Carlos Ghosn in Beirut, Lebanon, last year.


Diego Ibarra Sanchez for The Wall Street Journal

Two of the men who helped Mr. Ghosn escape, former Green Beret Michael Taylor and his son Peter Taylor, were extradited to Japan from the US in March 2021 to face trial. They pleaded guilty and were sentenced in July 2021 to prison terms of two years and a year and eight months, respectively. They are serving their sentences in separate prisons on the outskirts of Tokyo.

Three Turkish nationals—two pilots and a manager of the private jet company that flew Mr. Ghosn out of Japan—were convicted in their home country of migrant smuggling.

Witnesses at the trial described how Mr. Ghosn slashed his pay roughly in half in 2010 after Japan passed a law mandating disclosure of any executive’s compensation if it was above a yen equivalent of around $1 million. They testified he did so out of fear of a public backlash.

Mr. Kelly testified that Mr. Ghosn had been unhappy with earning a smaller paycheck. Mr. Kelly, who at one point oversaw Nissan’s human resources department, said he was tasked with finding a solution.
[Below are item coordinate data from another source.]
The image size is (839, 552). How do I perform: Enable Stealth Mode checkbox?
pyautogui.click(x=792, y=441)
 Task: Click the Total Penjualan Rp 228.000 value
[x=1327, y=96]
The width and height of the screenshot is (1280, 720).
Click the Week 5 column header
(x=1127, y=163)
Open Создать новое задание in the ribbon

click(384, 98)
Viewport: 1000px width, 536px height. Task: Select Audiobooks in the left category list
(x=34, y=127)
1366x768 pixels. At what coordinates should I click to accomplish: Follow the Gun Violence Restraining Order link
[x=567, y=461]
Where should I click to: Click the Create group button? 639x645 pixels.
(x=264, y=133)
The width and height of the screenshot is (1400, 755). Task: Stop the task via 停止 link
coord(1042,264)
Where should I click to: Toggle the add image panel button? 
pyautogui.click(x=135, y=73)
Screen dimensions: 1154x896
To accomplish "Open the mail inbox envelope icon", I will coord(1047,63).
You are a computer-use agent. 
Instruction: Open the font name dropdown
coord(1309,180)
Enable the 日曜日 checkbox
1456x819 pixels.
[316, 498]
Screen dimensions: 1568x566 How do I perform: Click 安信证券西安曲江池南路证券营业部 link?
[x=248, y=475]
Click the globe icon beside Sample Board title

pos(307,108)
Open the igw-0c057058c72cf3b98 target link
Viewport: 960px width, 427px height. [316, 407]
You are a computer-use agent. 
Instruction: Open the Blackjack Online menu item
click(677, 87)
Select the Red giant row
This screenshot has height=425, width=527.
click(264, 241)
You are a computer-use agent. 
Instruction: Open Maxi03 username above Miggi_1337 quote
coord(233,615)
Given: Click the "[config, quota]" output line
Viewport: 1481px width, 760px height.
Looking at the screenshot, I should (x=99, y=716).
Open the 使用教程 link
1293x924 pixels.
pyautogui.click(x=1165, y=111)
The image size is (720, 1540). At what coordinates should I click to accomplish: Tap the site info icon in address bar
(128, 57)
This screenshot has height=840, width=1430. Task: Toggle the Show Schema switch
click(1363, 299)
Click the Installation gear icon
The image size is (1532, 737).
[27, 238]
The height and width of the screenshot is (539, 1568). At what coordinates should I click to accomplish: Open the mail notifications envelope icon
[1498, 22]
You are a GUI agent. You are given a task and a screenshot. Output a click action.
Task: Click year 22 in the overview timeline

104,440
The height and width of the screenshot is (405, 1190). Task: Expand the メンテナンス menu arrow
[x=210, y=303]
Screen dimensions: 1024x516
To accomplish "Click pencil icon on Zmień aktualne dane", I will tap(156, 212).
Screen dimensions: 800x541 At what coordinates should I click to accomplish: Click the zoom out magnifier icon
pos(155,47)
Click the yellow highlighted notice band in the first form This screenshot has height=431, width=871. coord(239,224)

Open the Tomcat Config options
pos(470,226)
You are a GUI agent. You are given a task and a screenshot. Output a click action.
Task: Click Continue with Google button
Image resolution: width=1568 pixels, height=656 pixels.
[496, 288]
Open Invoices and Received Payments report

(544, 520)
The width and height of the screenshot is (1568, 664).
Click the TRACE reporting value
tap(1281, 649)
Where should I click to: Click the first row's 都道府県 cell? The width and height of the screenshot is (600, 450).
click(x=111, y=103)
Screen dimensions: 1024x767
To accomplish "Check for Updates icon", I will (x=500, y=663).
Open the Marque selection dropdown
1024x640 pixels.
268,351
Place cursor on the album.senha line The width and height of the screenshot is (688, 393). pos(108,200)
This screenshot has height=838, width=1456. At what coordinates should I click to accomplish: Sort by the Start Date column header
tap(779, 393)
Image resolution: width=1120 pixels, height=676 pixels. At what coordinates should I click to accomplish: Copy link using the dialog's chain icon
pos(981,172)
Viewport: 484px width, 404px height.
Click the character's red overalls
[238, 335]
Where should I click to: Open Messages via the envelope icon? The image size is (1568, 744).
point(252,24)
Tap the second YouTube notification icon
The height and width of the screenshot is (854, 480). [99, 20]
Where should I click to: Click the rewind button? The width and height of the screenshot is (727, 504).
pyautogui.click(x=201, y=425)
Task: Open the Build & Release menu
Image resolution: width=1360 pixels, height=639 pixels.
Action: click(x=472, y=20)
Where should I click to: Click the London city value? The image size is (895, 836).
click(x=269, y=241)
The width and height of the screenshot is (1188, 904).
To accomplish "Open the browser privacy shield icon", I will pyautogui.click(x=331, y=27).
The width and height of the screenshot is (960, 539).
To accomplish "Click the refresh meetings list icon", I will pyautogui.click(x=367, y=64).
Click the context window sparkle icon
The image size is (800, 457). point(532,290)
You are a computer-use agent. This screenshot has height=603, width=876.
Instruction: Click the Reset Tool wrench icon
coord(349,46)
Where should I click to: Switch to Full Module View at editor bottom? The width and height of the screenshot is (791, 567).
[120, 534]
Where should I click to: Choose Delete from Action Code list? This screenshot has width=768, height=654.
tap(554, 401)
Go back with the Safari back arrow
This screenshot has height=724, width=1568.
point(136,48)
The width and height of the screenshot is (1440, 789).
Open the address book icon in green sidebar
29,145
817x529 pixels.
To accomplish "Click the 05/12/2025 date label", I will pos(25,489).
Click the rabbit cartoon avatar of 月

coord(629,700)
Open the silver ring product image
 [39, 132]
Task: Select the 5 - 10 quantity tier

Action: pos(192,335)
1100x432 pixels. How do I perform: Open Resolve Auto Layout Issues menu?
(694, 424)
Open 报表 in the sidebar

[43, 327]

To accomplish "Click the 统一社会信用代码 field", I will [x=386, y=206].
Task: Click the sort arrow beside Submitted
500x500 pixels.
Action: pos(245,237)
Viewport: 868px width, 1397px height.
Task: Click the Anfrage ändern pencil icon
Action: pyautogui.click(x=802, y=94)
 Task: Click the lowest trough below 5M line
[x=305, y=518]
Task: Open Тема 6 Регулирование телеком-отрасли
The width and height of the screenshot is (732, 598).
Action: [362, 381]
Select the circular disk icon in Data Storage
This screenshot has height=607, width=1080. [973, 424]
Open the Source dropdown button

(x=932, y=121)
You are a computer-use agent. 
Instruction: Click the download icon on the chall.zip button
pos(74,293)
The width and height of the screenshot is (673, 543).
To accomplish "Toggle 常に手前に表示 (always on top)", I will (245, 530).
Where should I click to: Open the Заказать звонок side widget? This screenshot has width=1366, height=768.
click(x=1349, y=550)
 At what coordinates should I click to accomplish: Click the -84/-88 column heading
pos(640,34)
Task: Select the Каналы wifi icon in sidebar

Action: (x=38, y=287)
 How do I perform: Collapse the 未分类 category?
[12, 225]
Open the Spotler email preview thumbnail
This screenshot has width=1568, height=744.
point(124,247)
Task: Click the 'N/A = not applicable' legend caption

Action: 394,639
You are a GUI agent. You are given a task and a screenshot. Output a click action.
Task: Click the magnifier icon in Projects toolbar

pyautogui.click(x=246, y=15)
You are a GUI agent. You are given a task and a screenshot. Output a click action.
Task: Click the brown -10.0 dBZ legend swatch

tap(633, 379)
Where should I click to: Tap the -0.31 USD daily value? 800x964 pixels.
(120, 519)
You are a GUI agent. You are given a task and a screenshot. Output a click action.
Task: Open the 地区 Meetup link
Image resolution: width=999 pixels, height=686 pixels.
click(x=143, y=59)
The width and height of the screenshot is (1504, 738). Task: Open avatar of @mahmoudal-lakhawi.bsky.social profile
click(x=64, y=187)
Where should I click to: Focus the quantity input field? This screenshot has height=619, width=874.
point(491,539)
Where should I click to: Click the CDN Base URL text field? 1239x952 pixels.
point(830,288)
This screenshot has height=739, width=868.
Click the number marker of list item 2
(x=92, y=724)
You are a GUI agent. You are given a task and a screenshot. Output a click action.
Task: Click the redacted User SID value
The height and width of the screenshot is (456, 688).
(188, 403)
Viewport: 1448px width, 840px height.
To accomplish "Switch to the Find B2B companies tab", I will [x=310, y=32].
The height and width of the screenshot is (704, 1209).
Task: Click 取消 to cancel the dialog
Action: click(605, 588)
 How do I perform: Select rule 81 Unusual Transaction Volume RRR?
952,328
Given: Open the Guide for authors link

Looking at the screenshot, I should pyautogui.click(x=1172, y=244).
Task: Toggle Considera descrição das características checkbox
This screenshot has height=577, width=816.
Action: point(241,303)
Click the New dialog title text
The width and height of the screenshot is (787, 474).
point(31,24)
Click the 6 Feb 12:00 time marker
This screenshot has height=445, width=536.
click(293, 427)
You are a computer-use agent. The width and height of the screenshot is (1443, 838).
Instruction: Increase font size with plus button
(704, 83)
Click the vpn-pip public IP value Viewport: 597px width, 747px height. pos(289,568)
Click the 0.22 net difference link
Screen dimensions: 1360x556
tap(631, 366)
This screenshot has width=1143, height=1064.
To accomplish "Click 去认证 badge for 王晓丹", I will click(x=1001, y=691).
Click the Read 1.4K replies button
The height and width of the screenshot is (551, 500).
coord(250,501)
Those solutions took a variety of forms over the next eight years, none of which came to fruition. Messrs. Kelly and Ghosn argued that this was a key flaw in the prosecutors’ case and said Mr. Ghosn wasn’t obliged to disclose potential compensation plans that weren’t finalized or approved by Nissan’s board.

Prosecutors argued that this formality was a fig leaf meant to disguise the fact that Mr. Kelly was postponing a portion of Mr. Ghosn’s salary until after retirement without disclosing it, as the law requires.